> [WHAT TO WORK ON]: Work out the number of lines with the word "computer" in the material below, then reply with that number only.

> [DATA TO EXAMINE]:
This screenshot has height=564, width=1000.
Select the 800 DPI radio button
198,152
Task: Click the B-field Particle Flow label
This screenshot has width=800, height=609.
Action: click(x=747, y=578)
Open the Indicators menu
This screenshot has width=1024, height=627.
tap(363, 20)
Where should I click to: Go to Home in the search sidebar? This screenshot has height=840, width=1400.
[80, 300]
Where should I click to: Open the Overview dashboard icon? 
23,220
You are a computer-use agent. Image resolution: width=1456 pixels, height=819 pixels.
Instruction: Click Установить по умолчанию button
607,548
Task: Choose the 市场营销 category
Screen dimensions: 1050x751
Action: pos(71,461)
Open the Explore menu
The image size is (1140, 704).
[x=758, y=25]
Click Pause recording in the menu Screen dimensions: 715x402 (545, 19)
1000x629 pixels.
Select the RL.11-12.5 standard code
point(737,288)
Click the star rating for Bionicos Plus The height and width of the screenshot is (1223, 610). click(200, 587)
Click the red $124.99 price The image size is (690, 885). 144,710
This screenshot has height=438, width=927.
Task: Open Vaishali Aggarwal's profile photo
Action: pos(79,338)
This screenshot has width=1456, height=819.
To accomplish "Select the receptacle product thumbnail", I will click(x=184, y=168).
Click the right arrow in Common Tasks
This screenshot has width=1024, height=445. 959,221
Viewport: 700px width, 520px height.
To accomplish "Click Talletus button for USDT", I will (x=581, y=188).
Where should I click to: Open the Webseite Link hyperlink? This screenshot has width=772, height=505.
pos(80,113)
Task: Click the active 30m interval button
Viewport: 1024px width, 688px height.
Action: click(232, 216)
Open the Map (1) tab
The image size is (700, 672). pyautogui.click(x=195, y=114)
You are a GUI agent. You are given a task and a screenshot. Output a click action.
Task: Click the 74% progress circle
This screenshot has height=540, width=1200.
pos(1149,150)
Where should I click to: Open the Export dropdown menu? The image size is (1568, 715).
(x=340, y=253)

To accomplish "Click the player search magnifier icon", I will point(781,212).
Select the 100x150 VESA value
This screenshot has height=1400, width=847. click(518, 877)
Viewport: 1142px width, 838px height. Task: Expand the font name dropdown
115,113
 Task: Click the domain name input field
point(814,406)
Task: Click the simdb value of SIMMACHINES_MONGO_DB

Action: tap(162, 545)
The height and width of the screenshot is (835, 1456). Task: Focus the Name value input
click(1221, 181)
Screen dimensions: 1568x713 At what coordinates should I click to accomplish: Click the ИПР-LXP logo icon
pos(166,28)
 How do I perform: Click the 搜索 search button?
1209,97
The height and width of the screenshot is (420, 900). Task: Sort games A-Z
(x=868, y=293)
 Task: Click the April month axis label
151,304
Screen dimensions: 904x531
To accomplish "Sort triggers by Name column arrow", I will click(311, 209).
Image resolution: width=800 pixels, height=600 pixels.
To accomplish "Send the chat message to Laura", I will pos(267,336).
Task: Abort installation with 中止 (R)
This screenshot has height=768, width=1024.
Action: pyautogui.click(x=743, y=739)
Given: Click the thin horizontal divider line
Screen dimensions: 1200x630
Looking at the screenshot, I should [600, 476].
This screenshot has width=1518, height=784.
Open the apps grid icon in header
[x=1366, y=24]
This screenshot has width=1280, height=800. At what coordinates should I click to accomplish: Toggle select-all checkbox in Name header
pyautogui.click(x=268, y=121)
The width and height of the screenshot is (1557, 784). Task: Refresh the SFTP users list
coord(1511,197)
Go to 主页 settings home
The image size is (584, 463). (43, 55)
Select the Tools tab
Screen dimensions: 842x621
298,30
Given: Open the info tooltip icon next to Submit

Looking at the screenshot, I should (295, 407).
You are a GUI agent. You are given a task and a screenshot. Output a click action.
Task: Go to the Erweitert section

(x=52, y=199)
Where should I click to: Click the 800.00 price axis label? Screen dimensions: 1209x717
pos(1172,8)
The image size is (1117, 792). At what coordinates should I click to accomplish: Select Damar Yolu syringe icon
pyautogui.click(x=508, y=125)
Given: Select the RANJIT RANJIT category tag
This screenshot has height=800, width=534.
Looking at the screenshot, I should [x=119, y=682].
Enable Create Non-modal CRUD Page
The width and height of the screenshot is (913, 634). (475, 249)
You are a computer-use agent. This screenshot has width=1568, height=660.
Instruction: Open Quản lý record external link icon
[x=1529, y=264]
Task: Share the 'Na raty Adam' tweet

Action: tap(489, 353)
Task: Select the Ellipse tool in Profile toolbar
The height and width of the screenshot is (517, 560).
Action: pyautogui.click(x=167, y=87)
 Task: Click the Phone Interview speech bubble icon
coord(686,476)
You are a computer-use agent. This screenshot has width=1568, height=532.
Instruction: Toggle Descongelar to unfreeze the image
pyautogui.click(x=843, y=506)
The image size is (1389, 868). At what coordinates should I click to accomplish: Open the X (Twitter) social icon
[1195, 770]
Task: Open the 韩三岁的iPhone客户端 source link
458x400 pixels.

> [RESPONSE AREA]: 3